The GCC’s national oil companies (NOCs) must put AI to work if they are to keep delivering the world’s lowest cost and lowest carbon footprint barrels. To achieve this, NOCs need organizational cultures that can quickly produce many small, high-impact artificial intelligence (AI) applications.
AI-powered solutions are the next major cost and efficiency frontier in the oil and gas industry. Leading oil majors are already using them to produce oil faster, at lower cost and resource intensity. For example, AI can accelerate subsurface analysis, reduce uncertainty, and optimize capital allocation. Shell partnered with startup Avathon (formerly SparkCognition) and is using AI-powered deep learning to reduce seismic shots by 99%, maintaining image accuracy while cutting exploration time from nine months to just nine days.i
AI also can enhance well planning, automate drilling, predict conditions, and streamline workflows. ExxonMobil, collaborating with IBM, used AI to reduce well planning and design time from nine to seven months, and cut data preparation time by 40%.ii Also, AI can analyze real-time downhole data, optimize rate of penetration, and predict failures. Machine learning can adjust drilling parameters dynamically, reducing non-productive time, cutting costs, and improving well economics. ConocoPhillips used three years of drilling data to develop a machine learning model that improved vertical rate of penetration by 20% and reduced premature drilling-motor failures by 65%—saving $30,000 per well.iii
Similarly, AI can track emissions in real time, detect leaks, and increase carbon capture. Chevron deployed AI to optimize methane emissions reduction in upstream operations, helping cut methane emission intensity by 60%.iv
The GCC’s NOCs can develop a broad-based, AI-solutions portfolio that drives immediate, incremental gains and mitigates the risk of being outpaced in the AI race. These solutions can drive down costs, support better exploration and investment decision-making, accelerate field development, optimize drilling efficiency, and reduce emissions without cutting production. We estimate that AI applications can reduce the upstream operating costs of the GCC’s NOCs by 10-15% — approximate annual savings of $3–4.5 billion.

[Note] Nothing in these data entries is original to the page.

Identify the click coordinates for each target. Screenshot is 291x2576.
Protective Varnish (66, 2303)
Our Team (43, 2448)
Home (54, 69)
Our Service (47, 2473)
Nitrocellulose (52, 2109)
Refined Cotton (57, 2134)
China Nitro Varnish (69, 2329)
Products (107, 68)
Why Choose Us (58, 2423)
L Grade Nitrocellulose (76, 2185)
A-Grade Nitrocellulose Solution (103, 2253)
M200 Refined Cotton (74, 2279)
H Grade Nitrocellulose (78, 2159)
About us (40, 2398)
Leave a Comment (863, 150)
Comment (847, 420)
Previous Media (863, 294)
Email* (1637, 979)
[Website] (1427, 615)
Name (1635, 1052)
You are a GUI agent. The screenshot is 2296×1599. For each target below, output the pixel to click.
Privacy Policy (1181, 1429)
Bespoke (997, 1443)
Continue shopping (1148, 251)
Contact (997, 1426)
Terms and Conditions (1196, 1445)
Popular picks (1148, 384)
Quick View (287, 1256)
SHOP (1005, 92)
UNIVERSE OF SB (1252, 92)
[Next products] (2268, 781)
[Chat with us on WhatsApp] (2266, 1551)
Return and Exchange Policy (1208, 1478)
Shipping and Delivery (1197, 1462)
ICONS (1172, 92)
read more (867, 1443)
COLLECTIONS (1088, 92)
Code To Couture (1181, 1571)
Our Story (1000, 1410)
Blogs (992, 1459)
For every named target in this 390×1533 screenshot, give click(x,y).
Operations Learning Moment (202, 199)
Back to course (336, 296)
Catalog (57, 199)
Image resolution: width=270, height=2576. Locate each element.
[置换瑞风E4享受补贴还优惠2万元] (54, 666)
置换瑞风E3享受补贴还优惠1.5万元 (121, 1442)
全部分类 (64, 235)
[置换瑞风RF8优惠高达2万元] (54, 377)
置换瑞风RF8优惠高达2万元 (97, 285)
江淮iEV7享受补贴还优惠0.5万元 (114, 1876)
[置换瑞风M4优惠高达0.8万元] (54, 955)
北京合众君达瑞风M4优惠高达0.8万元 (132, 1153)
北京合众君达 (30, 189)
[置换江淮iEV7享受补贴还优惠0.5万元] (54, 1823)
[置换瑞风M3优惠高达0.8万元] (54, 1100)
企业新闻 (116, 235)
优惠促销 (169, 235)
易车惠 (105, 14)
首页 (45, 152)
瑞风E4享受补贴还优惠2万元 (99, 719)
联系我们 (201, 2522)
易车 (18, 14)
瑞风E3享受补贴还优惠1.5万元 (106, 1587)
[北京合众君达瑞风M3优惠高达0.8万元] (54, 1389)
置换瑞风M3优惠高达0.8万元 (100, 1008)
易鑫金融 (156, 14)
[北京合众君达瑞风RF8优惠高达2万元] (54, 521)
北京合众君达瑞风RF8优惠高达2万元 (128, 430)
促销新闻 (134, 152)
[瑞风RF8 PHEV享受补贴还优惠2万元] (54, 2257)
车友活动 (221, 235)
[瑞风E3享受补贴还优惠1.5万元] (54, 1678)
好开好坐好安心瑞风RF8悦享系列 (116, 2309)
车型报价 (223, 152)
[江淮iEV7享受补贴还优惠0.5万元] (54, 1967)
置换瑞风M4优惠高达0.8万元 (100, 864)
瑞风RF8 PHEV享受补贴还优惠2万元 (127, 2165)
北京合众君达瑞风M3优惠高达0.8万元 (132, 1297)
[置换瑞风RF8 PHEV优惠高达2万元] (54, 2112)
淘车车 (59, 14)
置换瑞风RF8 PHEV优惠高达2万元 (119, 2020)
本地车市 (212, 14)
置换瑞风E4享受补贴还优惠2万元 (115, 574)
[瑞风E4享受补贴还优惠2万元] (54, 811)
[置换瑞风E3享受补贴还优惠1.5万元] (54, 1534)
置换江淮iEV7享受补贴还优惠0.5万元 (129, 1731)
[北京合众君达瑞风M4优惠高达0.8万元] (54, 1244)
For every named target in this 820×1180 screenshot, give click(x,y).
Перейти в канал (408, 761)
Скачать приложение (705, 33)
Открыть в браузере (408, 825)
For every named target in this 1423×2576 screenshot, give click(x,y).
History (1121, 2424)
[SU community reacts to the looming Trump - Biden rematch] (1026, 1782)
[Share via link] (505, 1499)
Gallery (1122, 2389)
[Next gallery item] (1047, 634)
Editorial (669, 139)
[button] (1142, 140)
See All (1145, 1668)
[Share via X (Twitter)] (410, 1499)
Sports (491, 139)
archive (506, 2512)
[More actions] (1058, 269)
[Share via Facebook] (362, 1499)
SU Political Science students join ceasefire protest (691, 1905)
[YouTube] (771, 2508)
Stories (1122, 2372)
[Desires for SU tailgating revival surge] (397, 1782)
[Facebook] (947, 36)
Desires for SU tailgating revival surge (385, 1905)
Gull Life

The region’s NOCs need a new approach. In the past, they have gone slow-and-steady with large-scale digital initiatives. That meant a robust cycle of requirements definition, vendor selection, and at-scale implementation that took years to come to fruition.
Instead, GCC NOCs need a distributed AI capability and a cultural shift. The change in culture encourages and enables people quickly to learn from peers, experiment with applications, and rapidly deploy what works. That allows for the simultaneous development of AI solutions within a NOC’s businesses and functions. The incremental gains produced by each solution will accumulate over time.
NOCs can build their AI capability through strategic partnerships with AI startups, collaboration with technology providers, and investments in their own expertise. This effort should be business-led, not IT-led. It should teach engineers and analysts to use AI tools efficiently and bring them together into small, cross-functional teams that contain the business and technical knowledge needed to drive improvement.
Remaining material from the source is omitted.